* DIRECTIONS: Repeat verbatim only the lines from the opening of the material below through the one that contains "Task: Collapse sidebar".

* SUPPLIED DATA:
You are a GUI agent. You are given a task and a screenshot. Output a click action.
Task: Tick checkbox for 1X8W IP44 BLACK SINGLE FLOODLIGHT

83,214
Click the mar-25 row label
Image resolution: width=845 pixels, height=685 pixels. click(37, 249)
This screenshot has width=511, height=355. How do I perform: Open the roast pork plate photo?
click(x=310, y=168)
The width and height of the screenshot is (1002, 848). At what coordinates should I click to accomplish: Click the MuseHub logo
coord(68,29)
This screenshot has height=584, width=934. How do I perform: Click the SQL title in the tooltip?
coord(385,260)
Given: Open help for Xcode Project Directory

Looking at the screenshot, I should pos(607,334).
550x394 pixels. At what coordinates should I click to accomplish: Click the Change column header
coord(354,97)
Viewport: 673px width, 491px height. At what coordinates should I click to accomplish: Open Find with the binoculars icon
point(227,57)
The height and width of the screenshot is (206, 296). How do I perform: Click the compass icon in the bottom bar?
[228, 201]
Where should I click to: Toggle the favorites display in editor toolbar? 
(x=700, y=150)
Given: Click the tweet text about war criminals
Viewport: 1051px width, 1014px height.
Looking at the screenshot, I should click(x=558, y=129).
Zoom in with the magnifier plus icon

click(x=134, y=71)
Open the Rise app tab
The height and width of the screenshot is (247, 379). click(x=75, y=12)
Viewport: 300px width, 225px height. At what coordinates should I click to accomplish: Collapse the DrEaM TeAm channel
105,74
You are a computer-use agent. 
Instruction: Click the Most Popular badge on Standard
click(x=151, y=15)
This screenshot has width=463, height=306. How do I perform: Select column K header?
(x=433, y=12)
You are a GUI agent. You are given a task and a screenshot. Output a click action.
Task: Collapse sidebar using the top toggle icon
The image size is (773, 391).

* TASK ANSWER:
You are a GUI agent. You are given a task and a screenshot. Output a click action.
Task: Tick checkbox for 1X8W IP44 BLACK SINGLE FLOODLIGHT

83,214
Click the mar-25 row label
Image resolution: width=845 pixels, height=685 pixels. click(37, 249)
This screenshot has width=511, height=355. How do I perform: Open the roast pork plate photo?
click(x=310, y=168)
The width and height of the screenshot is (1002, 848). At what coordinates should I click to accomplish: Click the MuseHub logo
coord(68,29)
This screenshot has height=584, width=934. How do I perform: Click the SQL title in the tooltip?
coord(385,260)
Given: Open help for Xcode Project Directory

Looking at the screenshot, I should pos(607,334).
550x394 pixels. At what coordinates should I click to accomplish: Click the Change column header
coord(354,97)
Viewport: 673px width, 491px height. At what coordinates should I click to accomplish: Open Find with the binoculars icon
point(227,57)
The height and width of the screenshot is (206, 296). How do I perform: Click the compass icon in the bottom bar?
[228, 201]
Where should I click to: Toggle the favorites display in editor toolbar? 
(x=700, y=150)
Given: Click the tweet text about war criminals
Viewport: 1051px width, 1014px height.
Looking at the screenshot, I should click(x=558, y=129).
Zoom in with the magnifier plus icon

click(x=134, y=71)
Open the Rise app tab
The height and width of the screenshot is (247, 379). click(x=75, y=12)
Viewport: 300px width, 225px height. At what coordinates should I click to accomplish: Collapse the DrEaM TeAm channel
105,74
You are a computer-use agent. 
Instruction: Click the Most Popular badge on Standard
click(x=151, y=15)
This screenshot has width=463, height=306. How do I perform: Select column K header?
(x=433, y=12)
You are a GUI agent. You are given a task and a screenshot. Output a click action.
Task: Collapse sidebar using the top toggle icon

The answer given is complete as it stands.